The result is a building of considerable size, which was carefully articulated, a volume carved according the light, use and orientation, while following the outline offered by the area's masterplanners. A permeable atrium in the centre connects various uses and the indoors to the outdoors.
This fluid public zone on the ground level spans the height of the building and has an 'almost urban quality' to it. Upstairs are the academic areas, organised in 'vertical neighbourhoods', that is clusters of two to three floors with a shared collaboration space each (Sheppard Robson was a joint interior architect for the scheme).
This distinction between public and more private spaces is subtly visible inside by a set of glass barriers that mean only staff, students and their guests can go beyond a certain point; but this can also be read through the building's materials.

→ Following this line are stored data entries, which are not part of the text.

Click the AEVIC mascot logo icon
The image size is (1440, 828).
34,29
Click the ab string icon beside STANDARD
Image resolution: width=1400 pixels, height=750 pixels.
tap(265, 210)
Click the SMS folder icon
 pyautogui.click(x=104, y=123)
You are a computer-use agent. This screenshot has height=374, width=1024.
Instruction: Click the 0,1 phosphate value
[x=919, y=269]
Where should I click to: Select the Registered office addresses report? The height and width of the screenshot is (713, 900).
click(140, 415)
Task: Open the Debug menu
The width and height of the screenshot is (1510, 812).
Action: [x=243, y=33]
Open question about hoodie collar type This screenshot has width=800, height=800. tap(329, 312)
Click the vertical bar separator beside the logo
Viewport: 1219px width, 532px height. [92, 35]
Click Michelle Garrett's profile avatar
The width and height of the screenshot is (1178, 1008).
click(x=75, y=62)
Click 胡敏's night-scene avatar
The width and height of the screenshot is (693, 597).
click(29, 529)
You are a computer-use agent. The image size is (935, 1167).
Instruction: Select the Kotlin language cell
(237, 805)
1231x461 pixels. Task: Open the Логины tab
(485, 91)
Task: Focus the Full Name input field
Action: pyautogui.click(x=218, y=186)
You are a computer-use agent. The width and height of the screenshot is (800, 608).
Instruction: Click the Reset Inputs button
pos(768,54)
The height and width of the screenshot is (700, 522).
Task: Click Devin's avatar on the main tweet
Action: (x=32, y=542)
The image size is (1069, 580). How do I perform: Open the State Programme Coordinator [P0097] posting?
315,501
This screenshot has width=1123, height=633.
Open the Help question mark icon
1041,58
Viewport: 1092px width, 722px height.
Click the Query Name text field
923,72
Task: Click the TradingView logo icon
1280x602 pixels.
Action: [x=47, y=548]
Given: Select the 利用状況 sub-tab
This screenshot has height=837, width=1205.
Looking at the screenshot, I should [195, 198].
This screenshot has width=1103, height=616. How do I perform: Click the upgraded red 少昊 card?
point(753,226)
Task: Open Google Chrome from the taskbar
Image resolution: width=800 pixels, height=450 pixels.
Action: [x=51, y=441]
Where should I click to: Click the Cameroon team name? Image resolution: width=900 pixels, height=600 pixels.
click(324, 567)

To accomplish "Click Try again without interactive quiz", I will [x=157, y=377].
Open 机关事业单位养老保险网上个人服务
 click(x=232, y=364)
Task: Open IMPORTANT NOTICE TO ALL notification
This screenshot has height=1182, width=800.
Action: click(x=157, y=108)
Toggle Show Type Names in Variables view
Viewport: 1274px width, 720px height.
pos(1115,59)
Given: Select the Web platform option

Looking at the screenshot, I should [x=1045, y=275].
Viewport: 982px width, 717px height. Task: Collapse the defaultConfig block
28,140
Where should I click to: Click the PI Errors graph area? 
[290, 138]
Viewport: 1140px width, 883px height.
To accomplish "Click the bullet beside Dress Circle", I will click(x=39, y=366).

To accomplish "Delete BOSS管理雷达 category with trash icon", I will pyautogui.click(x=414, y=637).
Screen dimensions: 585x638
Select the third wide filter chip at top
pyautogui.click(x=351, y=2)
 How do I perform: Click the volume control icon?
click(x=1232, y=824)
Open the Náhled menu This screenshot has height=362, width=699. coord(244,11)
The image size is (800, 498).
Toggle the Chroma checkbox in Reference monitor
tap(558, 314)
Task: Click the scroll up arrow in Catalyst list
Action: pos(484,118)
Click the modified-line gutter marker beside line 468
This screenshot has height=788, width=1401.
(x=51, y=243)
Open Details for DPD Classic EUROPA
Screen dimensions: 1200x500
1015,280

Rough textured precast concrete panels that nod to the gravel of the river on site dominate the exterior, but weathered steel highlights entrances and encases the areas that are accessible to all, creating a language that begins to map out what goes on inside.
The client and architect team stress that the ground floor café and the atrium's open space are there to encourage the public to wander in, and stay for a bit. A rotating art display aims to bring a public art twist to this concept too.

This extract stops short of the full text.